The Artos is a loaf of leavened bread impressed before baking with a seal of an icon of the Resurrection that is blessed during the Paschal Vigil. This seal symbolizes the physical presence of the Resurrected Christ among the Apostles. This Artos is kept in the church during Bright Week, and may be placed either in the nave next to the Icon of the Resurrection, in front of the Icon of Christ on the Iconostasis, or in front of the Holy Doors. Throughout the week, whenever anyone enters the church, he or she kisses the Artos, symbolically greeting the resurrected Christ.
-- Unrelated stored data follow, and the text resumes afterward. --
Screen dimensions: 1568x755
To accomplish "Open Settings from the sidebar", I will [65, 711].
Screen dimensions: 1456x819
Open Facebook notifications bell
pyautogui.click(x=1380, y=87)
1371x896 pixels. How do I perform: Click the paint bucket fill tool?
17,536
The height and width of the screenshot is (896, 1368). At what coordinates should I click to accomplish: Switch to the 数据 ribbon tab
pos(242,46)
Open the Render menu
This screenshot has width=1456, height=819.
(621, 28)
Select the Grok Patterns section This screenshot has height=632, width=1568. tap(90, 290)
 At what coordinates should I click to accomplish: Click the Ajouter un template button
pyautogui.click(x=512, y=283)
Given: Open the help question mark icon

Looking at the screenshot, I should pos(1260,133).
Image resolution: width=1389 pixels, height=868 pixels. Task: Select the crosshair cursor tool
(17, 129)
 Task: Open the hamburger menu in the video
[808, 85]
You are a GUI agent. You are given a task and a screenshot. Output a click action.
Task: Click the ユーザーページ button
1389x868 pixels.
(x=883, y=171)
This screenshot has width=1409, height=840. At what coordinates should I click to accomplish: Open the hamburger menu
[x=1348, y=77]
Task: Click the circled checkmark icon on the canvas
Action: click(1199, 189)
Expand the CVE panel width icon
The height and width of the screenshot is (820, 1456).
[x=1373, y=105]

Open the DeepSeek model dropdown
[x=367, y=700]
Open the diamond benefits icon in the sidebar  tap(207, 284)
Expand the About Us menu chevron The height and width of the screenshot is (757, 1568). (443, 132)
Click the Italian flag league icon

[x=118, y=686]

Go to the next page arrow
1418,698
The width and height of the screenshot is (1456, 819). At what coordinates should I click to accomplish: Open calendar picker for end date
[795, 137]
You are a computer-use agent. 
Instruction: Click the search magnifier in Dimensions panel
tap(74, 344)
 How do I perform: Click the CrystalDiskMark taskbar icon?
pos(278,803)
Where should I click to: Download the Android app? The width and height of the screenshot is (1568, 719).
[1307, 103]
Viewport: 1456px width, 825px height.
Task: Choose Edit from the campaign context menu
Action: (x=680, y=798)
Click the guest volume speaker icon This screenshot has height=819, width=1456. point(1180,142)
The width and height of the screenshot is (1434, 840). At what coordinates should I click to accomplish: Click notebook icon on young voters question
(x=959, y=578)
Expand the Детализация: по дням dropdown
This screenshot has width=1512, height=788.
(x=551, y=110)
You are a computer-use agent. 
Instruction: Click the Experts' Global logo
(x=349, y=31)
On Bright Friday, a service in honor of the Theotokos (Mother of God) as the "Life-giving Spring" is included in the Paschal service. This service is not found in the Typicon, but was composed in the fourteenth century by Nikita Kallistos Xanthopoulos, in commemoration of the renewal, i.e., the consecration of the temple known as the Life-giving Spring.

On Bright Saturday, after the Divine Liturgy, the priest says a prayer over the Artos and it is broken up and distributed to the faithful.

Bright Week begins the liturgical season known as the Pentecostarion, the period of fifty days which begins on Pascha and continues to Pentecost and its Afterfeast. The date of Pascha determines liturgical cycles as well as the Epistle and Gospel readings for the subsequent year.

==Paschal funeral and paraklesis==
Funeral services held during Bright Week have a special rite, consisting entirely of joyous Paschal hymns with only the litanies remaining funereal. Parakleses (Molebens) during Pascha are likewise served according to a special rite, with the canon of Pascha.